What you need to do:
Answer these questions from the text on choroidal epithelial cell culture:
(a) How much epithelial growth factor per ml was added to the culture media?
(b) What age and strain of rats supplied the choroid plexuses for the culture shown after 4 d?
(c) What sample was run in lane (4) of the reverse transcriptase-PCR analysis?

Primary culture of choroidal epithelial cells: characterization of an in vitro model of blood-CSF barrier

Abstract

A primary rat choroidal epithelial cell culture system was developed to investigate mechanisms of heavy metal toxicity on the blood-cerebrospinal fluid (CSF) barrier. Epithelial cells were dissociated from choroidal tissue by pronase digestion and cultured in standard DMEM culture media supplemented with 10% fetal bovine serum and 10 ng epithelial growth factor per ml. The procedure yielded 2-5 x 10(4) cells from pooled plexuses of three to four rats, and a viability of 77-85%. The cultures displayed a dominant polygonal type of epithelial cells, with a population doubling time of 2-3 d. The cultures were of distinct choroidal epithelial origins. For example, immunocytochemical studies using monospecific rabbit anti-rat TTR polyclonal antibody revealed a strong positive stain of transthyretin (TTR), a thyroxine transport protein exclusively produced by the choroidal epithelia. Also, reverse-transcriptase polymerase chain reaction (PCR) confirmed the presence of specific TTR mRNA in the cultures. The cultures were further adapted to grow on a freely permeable membrane sandwiched between two culture chambers. The formation of an impermeable confluent monolayer occurred within 5 d after seeding and was verified by the presence of a steady electrical resistance across the membrane (80 +/- 10 ohm per cm2). The epithelial barriers appeared to actively transport [125I]-thyroxine from the basal to apical chamber. These results suggest that this primary cell culture system possesses typical choroidal epithelial characteristics and appears to be a suitable model for in vitro mechanistic investigations of blood-CSF barrier.

Fig. 1

Growth curves of choroidal epithelial cells in primary culture. Cells were initially seeded at 3 × 10⁵ cells per dish.

Fig. 2

Primary culture of choroidal epithelial cells after 4 d in culture. Note the confluent layer of the cells with predominant polygonal cell type (× 100). The choroid plexuses were obtained from 5-wk-old Sprague-Dawley rats.

Fig. 3

Cultured choroidal epithelial cells possess cytosolic TTR by immunocytochemical staining. a, Cells were treated with anti-TTR primary antibody followed by secondary antibody conjugated with ABC reagent. Note the positive staining in cytosol (× 250). b, Cells were treated with TTR-presaturated primary antibody followed by ABC staining procedure (× 250).

Fig. 4

Choroid plexus tissues and the cultured choroidal epithelial cells express TTR mRNA by reverse transcriptase-PCR analysis. All samples underwent DNase digestion and RT-PCR unless otherwise stated. Arrow indicates bands corresponding to TTR mRNA. Lane I.D.: (1) base pair markers; (2) plexus tissue, total RNA, without RT-PCR; (3) plexus tissue, mRNA with selected primer; (4) liver, mRNA with selected primer; (5) and (6) cultured plexus cells, mRNA with selected primer; (7) same as lane (1).

Fig. 5

Choroidal epithelial cells cultured on Transwell-COL membrane actively transport [¹²⁵I]-thyroxine across a confluent epithelial monolayer. Data represent means ± SD (n = 3).

Exercise data:
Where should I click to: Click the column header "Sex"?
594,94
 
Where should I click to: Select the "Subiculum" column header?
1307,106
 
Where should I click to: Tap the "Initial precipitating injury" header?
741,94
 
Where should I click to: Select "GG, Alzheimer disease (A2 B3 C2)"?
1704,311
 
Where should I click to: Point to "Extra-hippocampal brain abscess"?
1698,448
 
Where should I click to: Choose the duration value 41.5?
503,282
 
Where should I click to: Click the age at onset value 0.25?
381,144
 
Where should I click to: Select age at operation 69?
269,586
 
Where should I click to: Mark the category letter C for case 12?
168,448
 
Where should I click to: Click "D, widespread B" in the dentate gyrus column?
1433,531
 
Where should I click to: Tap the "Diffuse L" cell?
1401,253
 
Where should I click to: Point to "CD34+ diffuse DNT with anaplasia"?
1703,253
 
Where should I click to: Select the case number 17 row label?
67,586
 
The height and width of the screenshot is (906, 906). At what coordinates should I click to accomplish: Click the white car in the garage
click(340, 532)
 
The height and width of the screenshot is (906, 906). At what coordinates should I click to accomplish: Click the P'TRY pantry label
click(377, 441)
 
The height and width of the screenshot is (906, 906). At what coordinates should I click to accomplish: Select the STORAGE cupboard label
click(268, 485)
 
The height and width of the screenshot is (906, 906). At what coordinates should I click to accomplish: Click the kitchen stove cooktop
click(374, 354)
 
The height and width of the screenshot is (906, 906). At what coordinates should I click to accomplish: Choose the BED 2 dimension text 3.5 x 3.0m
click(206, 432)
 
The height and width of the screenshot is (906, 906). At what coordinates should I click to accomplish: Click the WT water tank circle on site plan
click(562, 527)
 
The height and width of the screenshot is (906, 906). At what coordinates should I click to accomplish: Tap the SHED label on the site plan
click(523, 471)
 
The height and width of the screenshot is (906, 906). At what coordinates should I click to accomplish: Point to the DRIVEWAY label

Reply to the task:
(a) 10 ng per ml.
(b) 5-wk-old Sprague-Dawley rats.
(c) Liver, mRNA with selected primer.